## [EXERCISE INPUTS]
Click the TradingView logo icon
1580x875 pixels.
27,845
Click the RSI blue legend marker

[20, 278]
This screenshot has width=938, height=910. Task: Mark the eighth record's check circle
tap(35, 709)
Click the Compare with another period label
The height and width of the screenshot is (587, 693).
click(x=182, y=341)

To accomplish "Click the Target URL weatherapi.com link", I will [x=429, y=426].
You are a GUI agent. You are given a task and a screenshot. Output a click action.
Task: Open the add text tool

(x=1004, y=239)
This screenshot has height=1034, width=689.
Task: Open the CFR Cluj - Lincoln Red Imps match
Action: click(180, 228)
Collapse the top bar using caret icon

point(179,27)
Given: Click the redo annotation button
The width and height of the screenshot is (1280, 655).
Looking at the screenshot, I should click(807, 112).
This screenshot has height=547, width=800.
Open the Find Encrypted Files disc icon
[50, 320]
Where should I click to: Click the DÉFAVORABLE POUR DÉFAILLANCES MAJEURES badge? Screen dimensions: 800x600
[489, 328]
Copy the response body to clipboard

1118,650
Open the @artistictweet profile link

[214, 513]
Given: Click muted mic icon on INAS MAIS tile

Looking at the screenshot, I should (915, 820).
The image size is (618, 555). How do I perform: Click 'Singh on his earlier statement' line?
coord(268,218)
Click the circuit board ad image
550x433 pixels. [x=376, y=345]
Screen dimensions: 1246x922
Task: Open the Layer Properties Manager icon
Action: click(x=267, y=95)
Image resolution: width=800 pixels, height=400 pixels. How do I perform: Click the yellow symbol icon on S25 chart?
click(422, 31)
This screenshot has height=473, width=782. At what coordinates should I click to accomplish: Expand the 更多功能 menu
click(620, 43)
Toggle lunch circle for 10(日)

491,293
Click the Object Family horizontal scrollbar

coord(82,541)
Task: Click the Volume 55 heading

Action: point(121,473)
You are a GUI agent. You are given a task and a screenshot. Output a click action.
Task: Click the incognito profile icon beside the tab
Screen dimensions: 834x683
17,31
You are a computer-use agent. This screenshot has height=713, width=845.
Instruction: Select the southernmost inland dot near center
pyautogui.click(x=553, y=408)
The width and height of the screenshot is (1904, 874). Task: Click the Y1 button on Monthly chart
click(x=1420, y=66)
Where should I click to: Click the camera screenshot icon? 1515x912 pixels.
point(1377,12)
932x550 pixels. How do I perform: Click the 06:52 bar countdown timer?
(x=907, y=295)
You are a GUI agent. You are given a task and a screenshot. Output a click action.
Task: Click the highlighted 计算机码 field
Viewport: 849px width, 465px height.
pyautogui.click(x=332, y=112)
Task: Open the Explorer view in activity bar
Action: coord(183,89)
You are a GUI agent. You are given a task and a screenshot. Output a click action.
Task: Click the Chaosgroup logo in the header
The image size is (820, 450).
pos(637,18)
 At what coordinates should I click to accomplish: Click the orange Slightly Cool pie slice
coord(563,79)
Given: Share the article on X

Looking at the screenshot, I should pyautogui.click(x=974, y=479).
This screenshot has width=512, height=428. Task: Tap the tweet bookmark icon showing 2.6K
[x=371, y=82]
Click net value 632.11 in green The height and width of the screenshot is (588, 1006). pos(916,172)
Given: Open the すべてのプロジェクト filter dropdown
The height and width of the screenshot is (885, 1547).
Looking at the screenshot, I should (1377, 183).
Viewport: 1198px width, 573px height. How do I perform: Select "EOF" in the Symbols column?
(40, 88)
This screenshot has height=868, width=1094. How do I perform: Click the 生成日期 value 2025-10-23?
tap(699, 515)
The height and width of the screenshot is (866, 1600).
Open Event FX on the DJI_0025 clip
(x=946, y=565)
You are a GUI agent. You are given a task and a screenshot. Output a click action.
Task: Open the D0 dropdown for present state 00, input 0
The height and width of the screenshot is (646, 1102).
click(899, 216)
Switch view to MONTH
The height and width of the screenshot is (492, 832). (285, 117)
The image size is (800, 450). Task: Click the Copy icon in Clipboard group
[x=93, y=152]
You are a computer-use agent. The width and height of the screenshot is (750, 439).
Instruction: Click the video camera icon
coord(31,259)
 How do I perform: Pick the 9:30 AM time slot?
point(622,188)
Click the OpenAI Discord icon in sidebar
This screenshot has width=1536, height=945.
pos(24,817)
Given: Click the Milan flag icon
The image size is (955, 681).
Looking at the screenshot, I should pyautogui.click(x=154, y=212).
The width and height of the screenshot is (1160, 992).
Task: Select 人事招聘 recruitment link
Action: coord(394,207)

## [REQUIRED WORK]
All lines in the data that contain the word "computer" should be copied.

## [WRITTEN SOLUTION]
You are a computer-use agent. This screenshot has height=713, width=845.
You are a computer-use agent. The width and height of the screenshot is (750, 439).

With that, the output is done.